You were right, here is the NPR link: http://www.npr.org/templates/story/story.php?storyId=7484149

I also have my opinions as a school librarian up at www.librarystew.blogspot.com - what a week for me to start a blog about school libraries- lol!

Thanks for that link, Kathy. NPR often water skis off the New York Times' boat, so I am not surprised.

And welcome to blog-land. You're right--what a week!

When I started my blog in 2005, it wasn't long before there was a brouhaha over "King & King" in Oklahoma with the legislature getting involved and everything.
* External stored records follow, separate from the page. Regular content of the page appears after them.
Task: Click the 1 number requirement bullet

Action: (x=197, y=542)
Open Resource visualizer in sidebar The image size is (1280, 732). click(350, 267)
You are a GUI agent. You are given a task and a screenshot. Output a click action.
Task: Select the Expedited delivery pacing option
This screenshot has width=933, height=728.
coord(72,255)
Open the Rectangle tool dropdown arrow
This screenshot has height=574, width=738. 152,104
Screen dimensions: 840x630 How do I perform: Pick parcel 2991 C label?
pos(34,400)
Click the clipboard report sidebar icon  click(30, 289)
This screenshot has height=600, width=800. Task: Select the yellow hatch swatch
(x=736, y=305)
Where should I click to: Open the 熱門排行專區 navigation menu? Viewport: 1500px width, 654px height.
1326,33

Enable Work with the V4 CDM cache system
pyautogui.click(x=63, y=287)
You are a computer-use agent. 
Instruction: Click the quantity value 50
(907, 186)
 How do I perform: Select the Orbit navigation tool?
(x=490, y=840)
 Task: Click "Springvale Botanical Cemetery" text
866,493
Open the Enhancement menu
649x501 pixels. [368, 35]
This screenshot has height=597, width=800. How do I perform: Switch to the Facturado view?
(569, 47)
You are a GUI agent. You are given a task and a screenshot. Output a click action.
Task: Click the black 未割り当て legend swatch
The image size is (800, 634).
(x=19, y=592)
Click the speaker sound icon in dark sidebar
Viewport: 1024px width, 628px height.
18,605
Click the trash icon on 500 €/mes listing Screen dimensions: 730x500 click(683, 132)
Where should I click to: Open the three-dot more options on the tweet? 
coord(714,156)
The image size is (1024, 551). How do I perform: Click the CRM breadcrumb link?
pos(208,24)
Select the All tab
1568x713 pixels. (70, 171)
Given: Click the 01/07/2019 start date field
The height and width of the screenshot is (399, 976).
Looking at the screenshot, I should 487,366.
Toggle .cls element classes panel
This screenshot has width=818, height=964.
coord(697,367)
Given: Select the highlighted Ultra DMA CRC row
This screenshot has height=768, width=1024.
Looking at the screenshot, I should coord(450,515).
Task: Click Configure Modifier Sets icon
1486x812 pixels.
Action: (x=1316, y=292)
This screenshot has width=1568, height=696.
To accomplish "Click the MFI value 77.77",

I missed the "King & King" fuss! Must go look it up. The NY Times's slant on this kind of bugged me--I didn't go into it in my post, but I wish they'd focused a bit more on librarians who *weren't* planning to ban the book despite potential controversy. I understand that isn't newsworthy in the same way, but still--almost all the school librarians I know are much more staunch in their/our defense of intellectual freedom than the bunch quoted in the Times.

Susan,
I have posted about the book here. I know librarians who will hesitate to put it in the library

http://maclibrary.edublogs.org/2007/02/19/the-higher-power-of-lucky-why-select-this-book/

As my husband put it, someone needs to write The Scrotum Monologues, the play.

Thanks for the links. I'm going to go read further . . . I've been avoiding reading them lately; so depressing!

Jules, absolutely on the Monologues.

The whole thing is depressing, I agree.